SOURCE DOCUMENT —
Secretary Karl Kendrick Chua has become a household name in the Duterte administration since his appointment as the National Economic and Development Authority (NEDA) chief at the onset of the COVID-19 pandemic in April 2020. But long before he was named as NEDA chief, he had already been pushing for the administration’s priority economic reforms.
As then Finance Undersecretary, the enormous task of ensuring the passage of the administration’s tax reform measures fell on his shoulders. He was a constant presence in legislative hearings and plenary sessions when tax reform bills were being deliberated. The first of which is the Tax Reform for Acceleration and Inclusion (TRAIN) Law, a landmark measure that reduced income tax rates and provided funding for the government’s social services and infrastructure programs.
He was also instrumental in the passage of laws increasing the excise tax on tobacco and alcohol products and introducing a tax on sugar-sweetened beverages and electronic cigarettes and vapes. These taxes now fund the Universal Health Care Program — a critical intervention as we battle COVID-19.
He says these tax reform measures are the nation’s investment in future generations, but pushing for these was never easy.
Secretary Karl told me, “I learned in government that reforms do not just magically happen. It takes solid analytical underpinnings and massive engagement efforts to pass a reform. You need to work hard and do all the research to show the cost and benefit. At the same time, you need to communicate very well and tell a story without flooding your audience with data.”

[Stored data]
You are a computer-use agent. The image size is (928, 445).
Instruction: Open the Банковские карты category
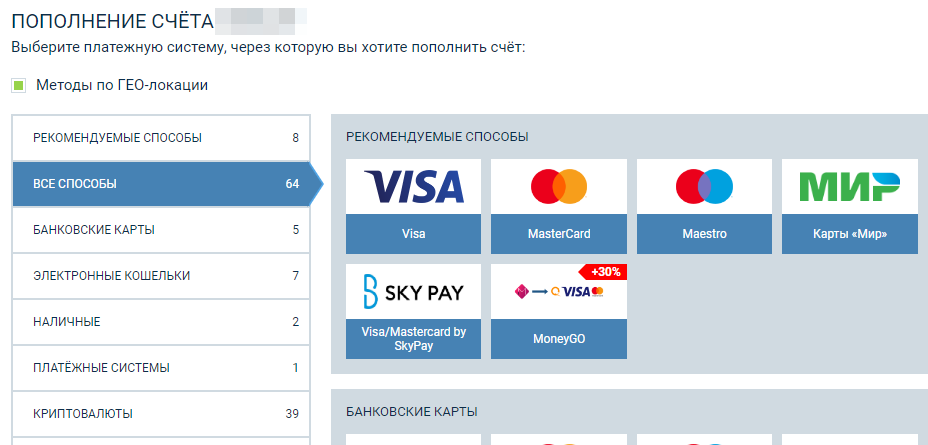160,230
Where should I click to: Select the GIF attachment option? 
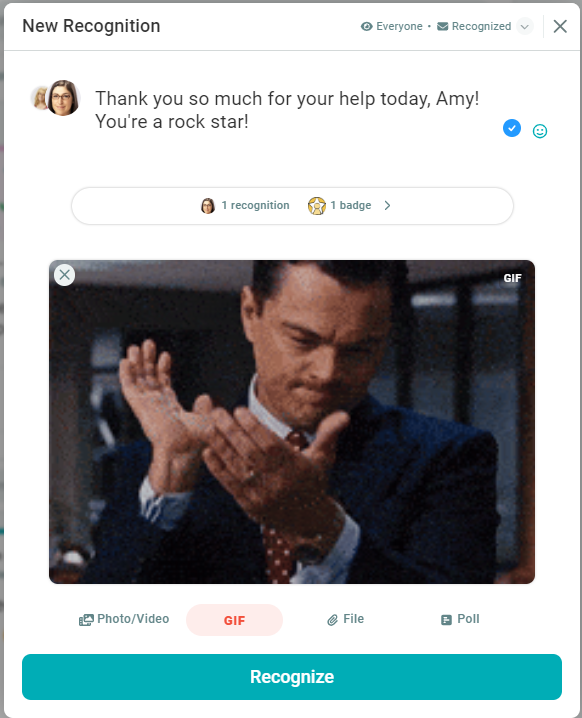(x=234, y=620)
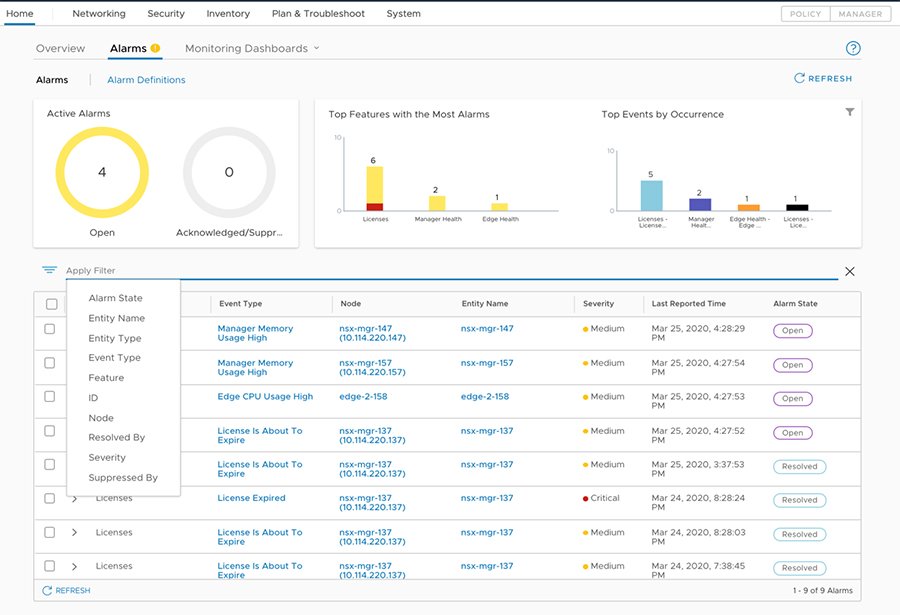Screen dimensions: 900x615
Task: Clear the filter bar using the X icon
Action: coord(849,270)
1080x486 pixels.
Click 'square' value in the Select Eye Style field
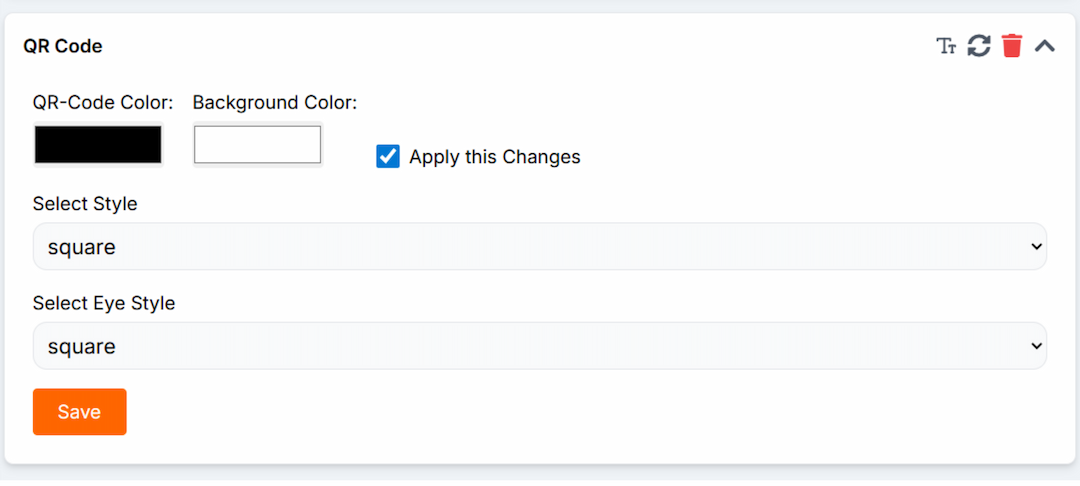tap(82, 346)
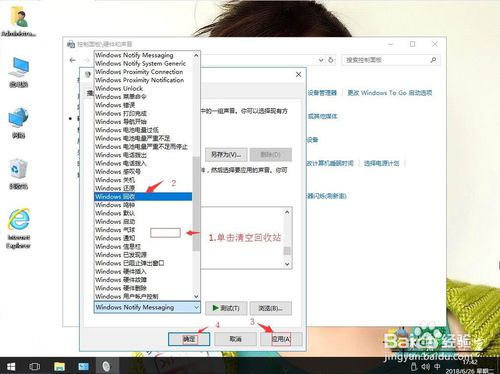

DIRECTIONS —
a) From the passage about Secretary Chua, list every product that became newly taxed or faced a higher excise tax under the laws he helped pass.
b) Using the passage about Secretary Chua, decide whether each statement agrees with it, answering yes or no and quoting the deciding words: (i) Chua was appointed NEDA chief in April 2020. (ii) The TRAIN Law raised income tax rates. (iii) The taxes on tobacco and alcohol now fund the Universal Health Care Program.
The rows of stored data have no connection to the passage about Secretary Chua.

PROBLEM SOLUTIONS —
a) Tobacco products, alcohol products, sugar-sweetened beverages, electronic cigarettes, and vapes.

b)
(i) Yes: "his appointment as the National Economic and Development Authority (NEDA) chief at the onset of the COVID-19 pandemic in April 2020."
(ii) No: "a landmark measure that reduced income tax rates."
(iii) Yes: "These taxes now fund the Universal Health Care Program."